■ Tasks and exercises:
a) According to the article on the future of festivals, which acts headlined Life is Beautiful this year?
b) Restate the paragraph of the festival article that begins "“Life is Beautiful” is a well-known music festival" as a short bulleted list, keeping its main facts.
c) Write the next few paragraphs of the article on the future of festivals, picking up after its final quotation.

### Excerpt to read

The future of festivals


By Oliver Van Aken

Flashing Lights// On Saturday, September 18th, Green Day was the closing act at Life is Beautiful. Fans from all over the world enjoyed their music, many of which were mask-free.(Photo by Oliver Van Aken)

As music fans across the world rejoice at the return of live music, one starts to fathom the inevitable consequences society will face as the pandemic continues. Although there are precautions music fans across all genres can take such as mask-wearing, limit sharing of food/drink, and especially getting vaccinated, there still are a lot of opportunities for Coronavirus to spread among the crowds. However, if concerts and festivals can maintain legal regulations and uphold moral obligations to an extent, should they be allowed to perform? What does that sound like for the music world?

“I’m very excited I can go to a concert or music festival again,” senior Zach Katz said. “It’s been a pretty decent time since I could experience that kind of stuff, and I’m glad I can once more before I leave high school.”

“Life is Beautiful” is a well-known music festival that also features art exhibits and comedy shows; also, the festival is hosted every year in Downtown Las Vegas. Vegas locals and tourists alike all make their way to the festival grounds every September to witness varying artists from LANY to Modest Mouse. However, after not being held in 2020, within the early days of the pandemic, due to concerns about Coronavirus, Life is Beautiful resurrected this year from Sept. 17th-19th. With that being said, masses of people, almost all of which were unmasked, returned to the festival to witness headliners Tame Impala, Green Day, and Billie Eilish. 

“My favorite concert at Life is Beautiful was Green Day,” senior Ava Azucenas said. “They’ve been one of my favorite bands for a long time and I love their lead singer.”

######
### Material shown

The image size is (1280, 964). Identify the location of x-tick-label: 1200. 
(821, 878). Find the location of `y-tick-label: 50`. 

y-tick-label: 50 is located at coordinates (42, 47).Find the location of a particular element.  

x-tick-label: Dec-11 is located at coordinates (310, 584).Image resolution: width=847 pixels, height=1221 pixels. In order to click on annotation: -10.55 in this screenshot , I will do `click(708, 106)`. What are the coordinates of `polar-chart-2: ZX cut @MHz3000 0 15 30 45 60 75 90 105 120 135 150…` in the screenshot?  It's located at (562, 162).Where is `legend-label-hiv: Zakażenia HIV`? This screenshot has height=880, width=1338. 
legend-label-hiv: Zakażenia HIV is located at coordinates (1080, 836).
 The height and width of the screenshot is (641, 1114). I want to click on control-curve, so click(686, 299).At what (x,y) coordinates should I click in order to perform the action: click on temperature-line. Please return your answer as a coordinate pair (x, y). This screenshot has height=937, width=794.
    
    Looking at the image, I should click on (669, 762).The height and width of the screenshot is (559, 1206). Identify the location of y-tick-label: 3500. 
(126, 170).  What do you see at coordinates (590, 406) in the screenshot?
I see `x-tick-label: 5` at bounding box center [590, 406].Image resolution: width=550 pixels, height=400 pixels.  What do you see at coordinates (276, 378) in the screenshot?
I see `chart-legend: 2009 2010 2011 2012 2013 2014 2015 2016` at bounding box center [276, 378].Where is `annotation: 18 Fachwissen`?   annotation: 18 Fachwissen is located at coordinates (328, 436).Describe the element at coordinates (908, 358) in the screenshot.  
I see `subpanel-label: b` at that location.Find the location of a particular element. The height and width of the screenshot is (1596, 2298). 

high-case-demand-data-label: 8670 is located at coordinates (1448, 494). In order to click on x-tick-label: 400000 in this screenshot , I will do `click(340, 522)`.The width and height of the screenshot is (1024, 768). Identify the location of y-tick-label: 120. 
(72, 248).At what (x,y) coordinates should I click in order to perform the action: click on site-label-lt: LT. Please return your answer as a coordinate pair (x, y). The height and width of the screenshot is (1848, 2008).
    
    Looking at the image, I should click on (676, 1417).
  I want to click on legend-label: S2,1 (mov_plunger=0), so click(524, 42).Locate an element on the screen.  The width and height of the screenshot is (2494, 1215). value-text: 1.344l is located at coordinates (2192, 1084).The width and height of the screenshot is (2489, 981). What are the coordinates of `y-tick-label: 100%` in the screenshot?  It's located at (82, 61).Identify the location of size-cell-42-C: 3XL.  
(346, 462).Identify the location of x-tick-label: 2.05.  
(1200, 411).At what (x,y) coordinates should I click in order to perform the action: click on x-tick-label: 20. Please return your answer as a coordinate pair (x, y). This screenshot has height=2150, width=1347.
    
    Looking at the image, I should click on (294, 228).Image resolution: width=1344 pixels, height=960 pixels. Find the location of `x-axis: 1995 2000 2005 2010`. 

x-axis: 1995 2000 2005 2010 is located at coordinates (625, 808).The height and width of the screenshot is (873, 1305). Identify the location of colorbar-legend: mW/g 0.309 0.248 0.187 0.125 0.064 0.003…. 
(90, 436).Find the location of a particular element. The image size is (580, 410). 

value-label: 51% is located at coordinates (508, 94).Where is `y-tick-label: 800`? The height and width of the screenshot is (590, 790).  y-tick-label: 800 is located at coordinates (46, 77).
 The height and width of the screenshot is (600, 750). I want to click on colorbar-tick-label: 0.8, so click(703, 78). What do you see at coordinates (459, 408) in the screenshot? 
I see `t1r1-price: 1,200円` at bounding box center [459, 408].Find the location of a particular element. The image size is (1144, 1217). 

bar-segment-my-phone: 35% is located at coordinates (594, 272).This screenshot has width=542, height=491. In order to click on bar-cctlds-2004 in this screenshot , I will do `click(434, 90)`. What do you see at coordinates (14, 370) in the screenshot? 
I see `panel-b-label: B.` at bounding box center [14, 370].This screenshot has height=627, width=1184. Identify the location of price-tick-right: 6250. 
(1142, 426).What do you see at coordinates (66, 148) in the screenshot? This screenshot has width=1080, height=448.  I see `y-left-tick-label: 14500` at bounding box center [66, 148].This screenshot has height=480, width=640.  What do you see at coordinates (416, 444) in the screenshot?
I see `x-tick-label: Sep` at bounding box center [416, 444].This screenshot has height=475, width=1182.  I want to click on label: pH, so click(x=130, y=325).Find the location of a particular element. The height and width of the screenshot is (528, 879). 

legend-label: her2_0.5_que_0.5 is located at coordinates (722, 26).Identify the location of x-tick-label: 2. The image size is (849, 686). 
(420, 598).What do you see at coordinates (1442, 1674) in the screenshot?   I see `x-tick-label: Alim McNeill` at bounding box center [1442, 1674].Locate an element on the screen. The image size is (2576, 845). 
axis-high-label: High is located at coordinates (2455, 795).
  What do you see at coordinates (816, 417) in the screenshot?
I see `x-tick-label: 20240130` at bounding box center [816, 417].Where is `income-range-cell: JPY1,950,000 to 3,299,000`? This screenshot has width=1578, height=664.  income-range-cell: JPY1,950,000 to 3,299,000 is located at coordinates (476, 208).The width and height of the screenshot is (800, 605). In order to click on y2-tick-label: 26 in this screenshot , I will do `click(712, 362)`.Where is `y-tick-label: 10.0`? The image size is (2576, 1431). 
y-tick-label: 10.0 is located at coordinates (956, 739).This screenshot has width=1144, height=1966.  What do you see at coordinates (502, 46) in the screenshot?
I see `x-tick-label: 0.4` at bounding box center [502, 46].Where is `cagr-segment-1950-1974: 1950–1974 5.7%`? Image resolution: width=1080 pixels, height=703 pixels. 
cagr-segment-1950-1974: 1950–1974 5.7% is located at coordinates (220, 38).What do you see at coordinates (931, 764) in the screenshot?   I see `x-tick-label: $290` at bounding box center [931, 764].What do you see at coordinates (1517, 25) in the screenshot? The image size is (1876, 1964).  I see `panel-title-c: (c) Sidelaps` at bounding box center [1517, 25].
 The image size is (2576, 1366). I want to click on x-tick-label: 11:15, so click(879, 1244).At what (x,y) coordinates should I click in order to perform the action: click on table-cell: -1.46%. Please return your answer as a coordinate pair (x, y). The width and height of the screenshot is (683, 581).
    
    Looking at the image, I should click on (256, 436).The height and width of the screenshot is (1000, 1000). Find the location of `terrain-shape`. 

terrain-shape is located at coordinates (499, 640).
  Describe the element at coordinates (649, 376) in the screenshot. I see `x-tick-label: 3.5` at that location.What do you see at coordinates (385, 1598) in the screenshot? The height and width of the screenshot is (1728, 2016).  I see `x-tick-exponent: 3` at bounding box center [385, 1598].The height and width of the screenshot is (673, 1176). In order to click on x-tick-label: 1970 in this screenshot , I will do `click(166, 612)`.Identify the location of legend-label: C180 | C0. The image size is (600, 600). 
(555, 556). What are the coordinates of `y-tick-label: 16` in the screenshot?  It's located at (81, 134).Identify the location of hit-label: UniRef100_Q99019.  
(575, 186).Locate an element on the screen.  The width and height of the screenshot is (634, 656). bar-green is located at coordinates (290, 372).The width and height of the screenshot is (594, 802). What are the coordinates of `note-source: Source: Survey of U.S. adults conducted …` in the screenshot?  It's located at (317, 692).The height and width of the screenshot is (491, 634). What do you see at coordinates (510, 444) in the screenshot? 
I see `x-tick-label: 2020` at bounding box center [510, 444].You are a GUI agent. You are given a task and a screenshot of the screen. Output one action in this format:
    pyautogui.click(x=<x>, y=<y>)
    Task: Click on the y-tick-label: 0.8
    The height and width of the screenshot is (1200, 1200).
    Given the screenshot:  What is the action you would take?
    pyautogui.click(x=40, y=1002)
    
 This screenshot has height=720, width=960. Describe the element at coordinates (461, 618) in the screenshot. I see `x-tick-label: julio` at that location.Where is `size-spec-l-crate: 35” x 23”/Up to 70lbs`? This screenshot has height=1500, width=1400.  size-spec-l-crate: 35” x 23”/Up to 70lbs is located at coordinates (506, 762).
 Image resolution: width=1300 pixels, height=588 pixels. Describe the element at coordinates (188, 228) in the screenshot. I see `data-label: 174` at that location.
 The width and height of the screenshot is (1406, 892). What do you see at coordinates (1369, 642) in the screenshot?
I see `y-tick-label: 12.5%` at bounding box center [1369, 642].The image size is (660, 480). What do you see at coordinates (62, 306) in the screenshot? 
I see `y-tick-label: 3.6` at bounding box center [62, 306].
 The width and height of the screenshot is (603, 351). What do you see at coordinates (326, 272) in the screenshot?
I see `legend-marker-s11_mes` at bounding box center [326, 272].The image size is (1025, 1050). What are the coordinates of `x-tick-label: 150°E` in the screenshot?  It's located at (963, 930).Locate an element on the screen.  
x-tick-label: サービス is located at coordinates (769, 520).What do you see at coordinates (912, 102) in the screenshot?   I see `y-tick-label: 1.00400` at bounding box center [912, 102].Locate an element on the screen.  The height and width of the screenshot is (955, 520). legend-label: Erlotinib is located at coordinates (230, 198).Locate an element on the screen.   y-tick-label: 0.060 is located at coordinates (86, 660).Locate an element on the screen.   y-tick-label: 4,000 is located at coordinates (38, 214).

######

■ Answers to the exercises:
a) Tame Impala, Green Day, and Billie Eilish headlined.

b)
- Life is Beautiful is a well-known music festival that also features art exhibits and comedy shows.
- It is held every September in Downtown Las Vegas and draws both locals and tourists, with artists ranging from LANY to Modest Mouse.
- It was not held in 2020 because of concerns about Coronavirus.
- It returned this year from Sept. 17th-19th.
- Large crowds, almost all unmasked, came to see headliners Tame Impala, Green Day, and Billie Eilish.

c)
With droves of attendees coming into close proximity at the festival, Life is Beautiful Administration had to create a Health and Safety Code. The code states that all attendees must have documentation of their vaccination record on their person at all times. They market the most convenient way would be to download the “CLEAR” application on a mobile device, where an attendee can apply their vaccination card and ID in exchange for a virtual pass that allows quick entry. The “CLEAR” application is also being utilized for quick entry into events across the nation such as MLB and NFL games. Other viable documentation includes having a copy of a vaccination card, having the actual vaccination card itself on hand, or having a picture of the vaccination card saved on a mobile device. Attendees who are not vaccinated are required to provide proof of a negative PCR or Antigen Coronavirus test that was administered up to 72 hours before the festival. For vaccinated guests, mask-wearing is optional; however, unvaccinated guests are encouraged to wear masks at all times. 

“I didn’t really have an issue with Life is Beautiful’s health policies,” Senior Carly Broth said. “But I do question if their attempts at limiting Coronavirus were even efficient.”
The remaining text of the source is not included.